In the end this is just yet another Marvel product where you need to have seen at least Captain Marvel, Avengers 2, Civil War, Avengers 3, Avengers 4 and kind of Spider Man Far From Home to get what is happening. You need to watch WandaVision to get full context of Dr Strange. Yet even in a 9 episode show we lack actual context. So we now know what Wanda’s power is, but have no idea why she has magic, why is her brother an Inhuman or a Mutant yet she is a witch? If Photon, or Miss Marvel 2 or whatever else Monica Rambeau uses (as she has like 9 hero names) gets a movie you have to also see this series, and I do not like that.

The C in the MCU stands for Cinematic and I think the important content should be limited to cinema. Sure this allows for deeper story telling, but honestly the first six episodes hardly matter to this show’s grander story. It could all be made into a movie by Darcy watching a comedy episode showing Wanda and Woo asking her what she is watching.. giving some explanation that Wanda in her grief erected a reality bubble and they are trying to free people..but some strange force is interfering.. and we could have all fitted it in a movie. So in the end while an enjoyable experience.. something isn’t right here. Normally I end with an allegory but the perfect allegory for this show.. is this show itself. The show within the show describes all the flaws and oddities of the product we get.

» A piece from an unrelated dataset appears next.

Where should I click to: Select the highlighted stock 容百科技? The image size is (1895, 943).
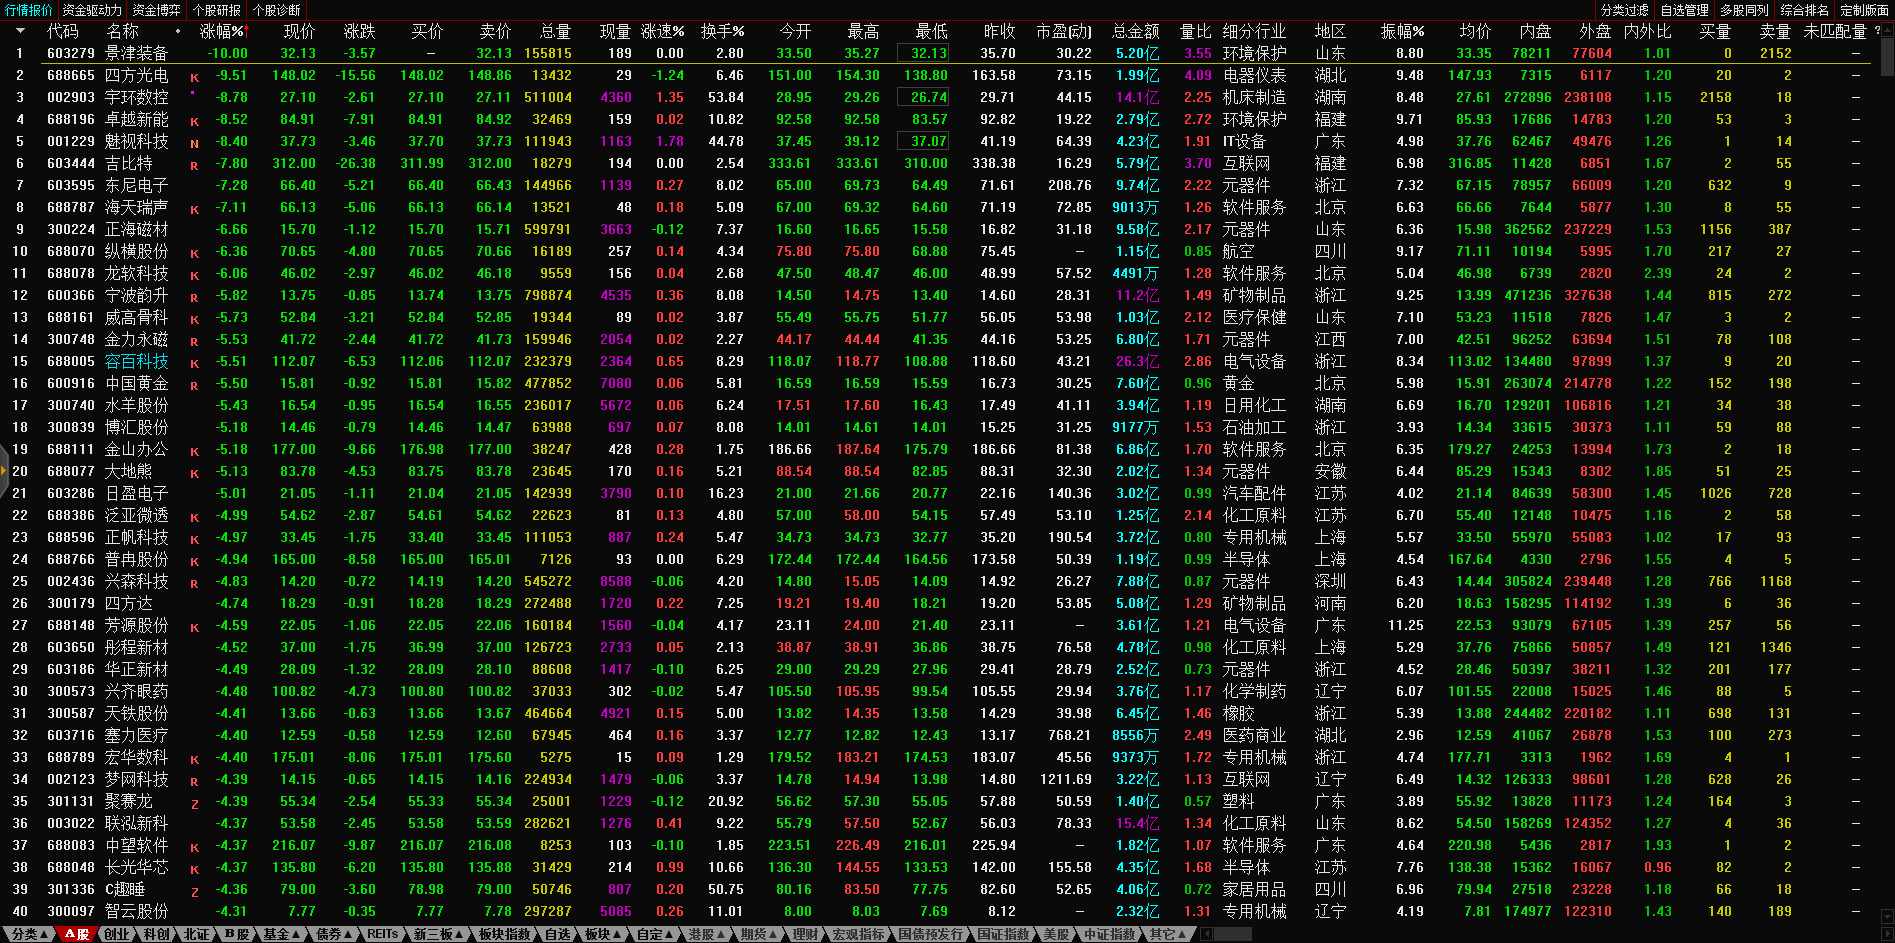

While I might be highly critical of the show, I still had a good time! However I also think that the Marvel formula is wearing a bit thin. I really enjoy the MCU, and Scarlet Witch/Wanda is very much a character I adore.. but I feel like the world is getting thinner.. stretched to far.. and this series kind of confirmed that for me! Do take in mind this is just my own opinion! If you had a great time , all the power to you! If you really disliked this, I am sorry it wasn’t your cup of tea! Regardless! I love you all my little lights! Shine on! Oyasumi!